The body has its own way of processing emotions. “The rush of symptoms people experience in a panic attack is a tsunami of fear being released in the body. The question is: What’s deep below the surface that keeps building up fear that needs to be released?”

Q: I’ve had panic attacks every month or so for years. Usually they are mild or moderate, but last week my worst panic attack ever came out of the blue! I felt like I was choking, like I couldn’t breathe. I was pretty sure I was going to die. I have young children and I was afraid I would leave them motherless. My husband took me to the E.R. and they said it was a panic attack. This one really scared me. What can I do to stop having them?
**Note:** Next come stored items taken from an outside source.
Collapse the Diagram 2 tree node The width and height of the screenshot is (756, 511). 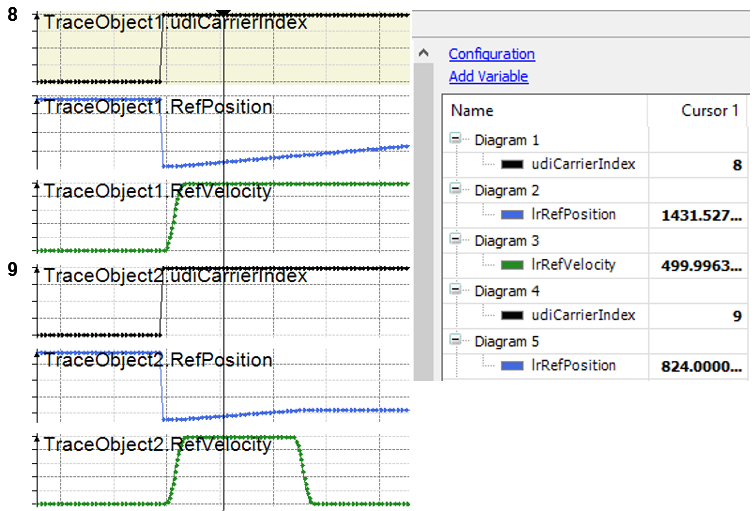click(457, 190)
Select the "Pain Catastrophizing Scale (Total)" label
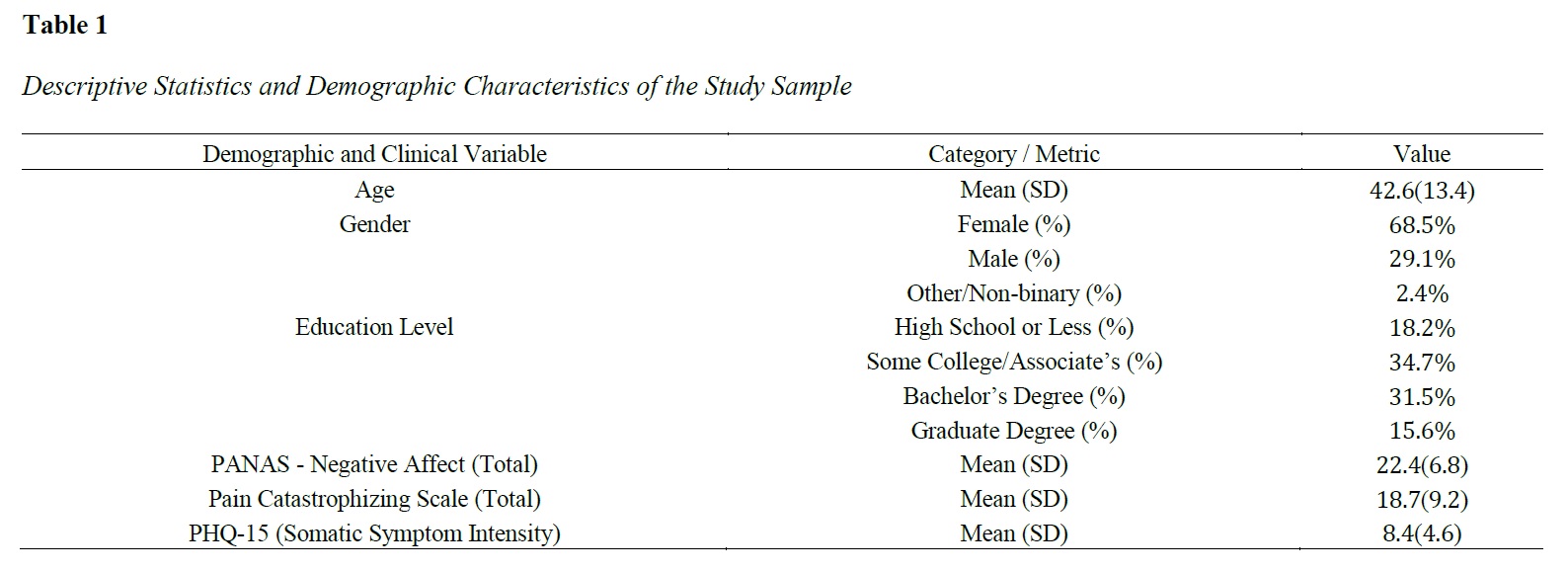The width and height of the screenshot is (1568, 571). [374, 499]
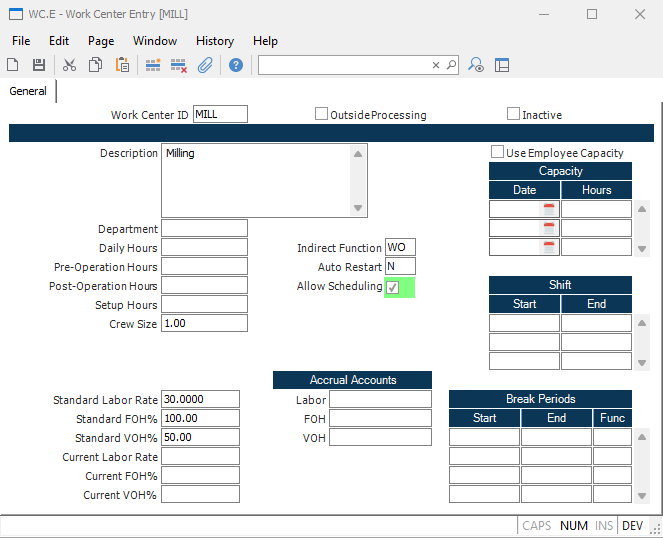
Task: Click the Paste clipboard icon
Action: coord(122,65)
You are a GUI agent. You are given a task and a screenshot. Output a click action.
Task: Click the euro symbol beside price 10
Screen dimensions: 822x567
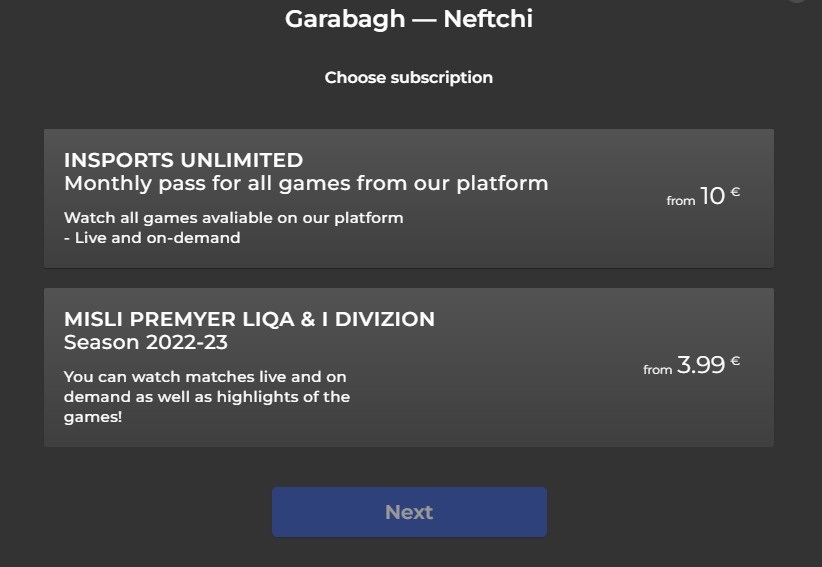(735, 192)
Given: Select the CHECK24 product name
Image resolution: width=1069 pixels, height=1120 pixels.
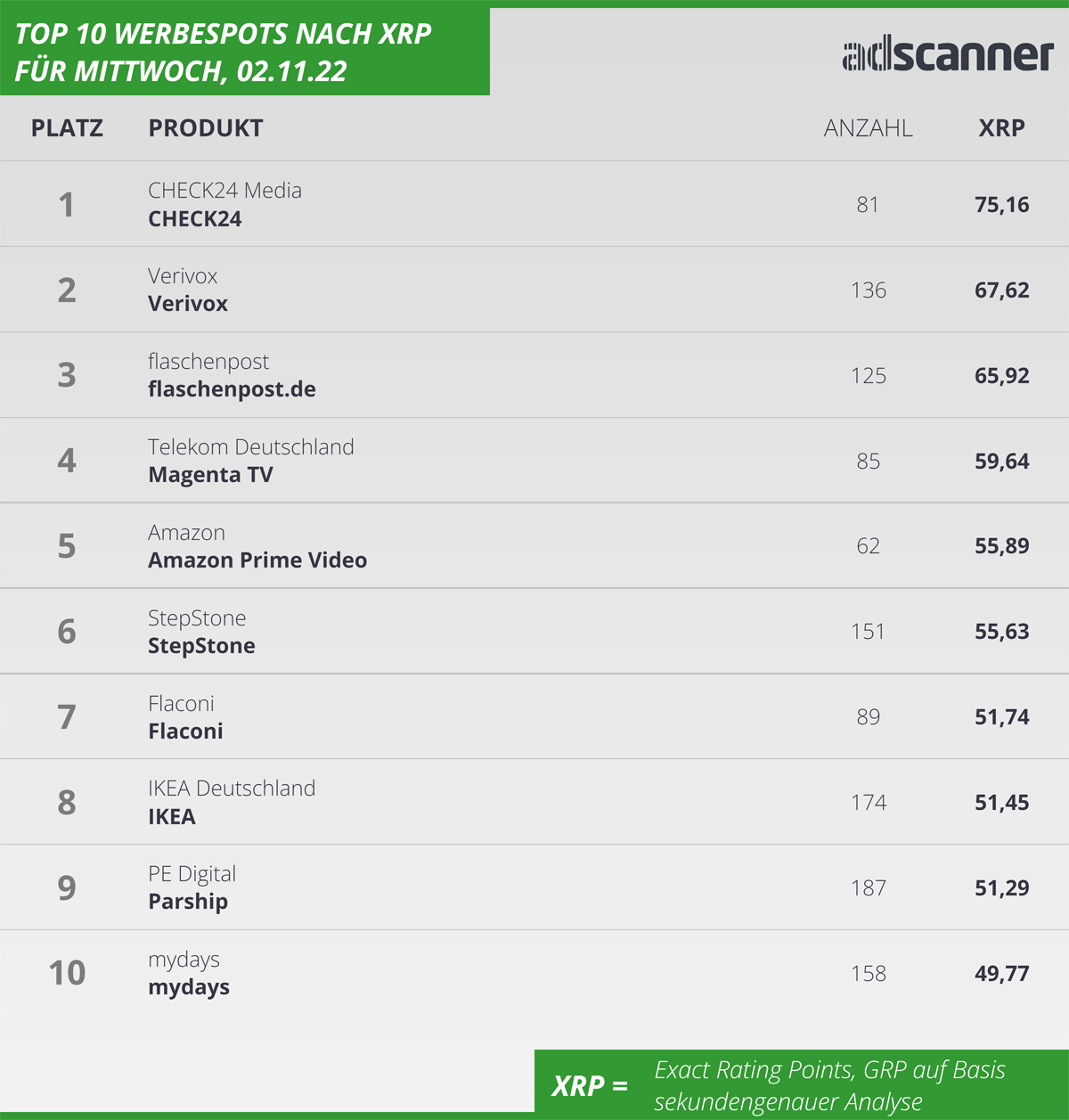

I received your email when most of the country was on lockdown because of COVID-19. That’s a perfect time for your worst panic attack ever! Maybe it came out of the blue and out of the blues you fear your children will have for the rest of their lives if you die young. Panic attacks have many different symptoms, but I am struck by how the one you singled out—choking—has to do with breathing, a body function attacked by this virus.

I have come to think of some mind-body symptoms as similar to earthquakes. Long before an earthquake is felt on the surface, massive tectonic plates deep in the earth are pushing on one another and building up pressure. When that energy is released it causes earthquakes or tsunamis. The rush of symptoms people experience in a panic attack is a tsunami of fear being released in the body. The question is: What’s deep below the surface that keeps building up fear that needs to be released?

On the chance I might be right that the global pandemic had something to do with your recent attack, I suggest you listen to your body. It might be saying something like, “I’m really afraid and I have nowhere to go with all this fear. Please talk about it with someone. Give it somewhere to go so I don’t have to keep releasing it this way."

Bessel van der Kolk’s bestselling book The Body Keeps the Score is about how the body keeps reenacting trauma. When we try to tell ourselves we’re over trauma, the body says: “Yeah, sorry I’m not there yet.” Try getting out a notebook or journal and writing a dialogue, maybe something like this:

You (to your panic): Why are you here?

Panic: Because there’s too much fear building up.

You: But why have you been visiting me for years?

Panic: Because there’s also fear in here from early life that I don’t know how to release.

You: What can I do to help?

Panic: Get therapy so you can help me live closer to peace than panic.

If you do get therapy, I encourage you to look for someone who integrates mindfulness and somatic approaches (working with the body’s fear or trauma loops). Stephen Hayes, the creator of Acceptance and Commitment Therapy (ACT), has a TED talk on how confronting his own panic attacks was instrumental in developing ACT. You might want to give it a look.